• [TASK GOAL] Format each line of the following items as a string in a JSON list, with one string per line and blank lines omitted.
** begin **
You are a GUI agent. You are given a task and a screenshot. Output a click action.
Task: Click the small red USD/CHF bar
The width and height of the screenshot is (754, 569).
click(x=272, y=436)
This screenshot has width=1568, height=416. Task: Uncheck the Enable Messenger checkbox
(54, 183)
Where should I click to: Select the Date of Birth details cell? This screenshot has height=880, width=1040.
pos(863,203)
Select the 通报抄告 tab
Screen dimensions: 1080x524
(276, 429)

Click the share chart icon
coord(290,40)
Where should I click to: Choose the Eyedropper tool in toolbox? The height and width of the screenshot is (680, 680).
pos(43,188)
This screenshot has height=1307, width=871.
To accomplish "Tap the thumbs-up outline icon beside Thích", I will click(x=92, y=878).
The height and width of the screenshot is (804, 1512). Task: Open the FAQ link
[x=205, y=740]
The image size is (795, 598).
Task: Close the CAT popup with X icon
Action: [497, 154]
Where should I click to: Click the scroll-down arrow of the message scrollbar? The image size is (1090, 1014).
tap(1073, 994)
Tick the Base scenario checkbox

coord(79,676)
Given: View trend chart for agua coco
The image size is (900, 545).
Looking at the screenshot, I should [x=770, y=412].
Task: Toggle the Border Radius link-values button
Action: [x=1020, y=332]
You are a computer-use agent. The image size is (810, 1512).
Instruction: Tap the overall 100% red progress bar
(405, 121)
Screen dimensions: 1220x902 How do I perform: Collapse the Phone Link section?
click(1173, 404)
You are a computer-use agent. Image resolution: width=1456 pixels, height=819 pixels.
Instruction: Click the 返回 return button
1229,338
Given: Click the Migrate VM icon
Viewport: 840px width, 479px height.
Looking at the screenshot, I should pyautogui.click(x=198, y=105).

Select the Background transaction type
** end **
• [FINAL RESULT]
[
  "You are a GUI agent. You are given a task and a screenshot. Output a click action.",
  "Task: Click the small red USD/CHF bar",
  "The width and height of the screenshot is (754, 569).",
  "click(x=272, y=436)",
  "This screenshot has width=1568, height=416. Task: Uncheck the Enable Messenger checkbox",
  "(54, 183)",
  "Where should I click to: Select the Date of Birth details cell? This screenshot has height=880, width=1040.",
  "pos(863,203)",
  "Select the 通报抄告 tab",
  "Screen dimensions: 1080x524",
  "(276, 429)",
  "Click the share chart icon",
  "coord(290,40)",
  "Where should I click to: Choose the Eyedropper tool in toolbox? The height and width of the screenshot is (680, 680).",
  "pos(43,188)",
  "This screenshot has height=1307, width=871.",
  "To accomplish \"Tap the thumbs-up outline icon beside Thích\", I will click(x=92, y=878).",
  "The height and width of the screenshot is (804, 1512). Task: Open the FAQ link",
  "[x=205, y=740]",
  "The image size is (795, 598).",
  "Task: Close the CAT popup with X icon",
  "Action: [497, 154]",
  "Where should I click to: Click the scroll-down arrow of the message scrollbar? The image size is (1090, 1014).",
  "tap(1073, 994)",
  "Tick the Base scenario checkbox",
  "coord(79,676)",
  "Given: View trend chart for agua coco",
  "The image size is (900, 545).",
  "Looking at the screenshot, I should [x=770, y=412].",
  "Task: Toggle the Border Radius link-values button",
  "Action: [x=1020, y=332]",
  "You are a computer-use agent. The image size is (810, 1512).",
  "Instruction: Tap the overall 100% red progress bar",
  "(405, 121)",
  "Screen dimensions: 1220x902 How do I perform: Collapse the Phone Link section?",
  "click(1173, 404)",
  "You are a computer-use agent. Image resolution: width=1456 pixels, height=819 pixels.",
  "Instruction: Click the 返回 return button",
  "1229,338",
  "Given: Click the Migrate VM icon",
  "Viewport: 840px width, 479px height.",
  "Looking at the screenshot, I should pyautogui.click(x=198, y=105).",
  "Select the Background transaction type"
]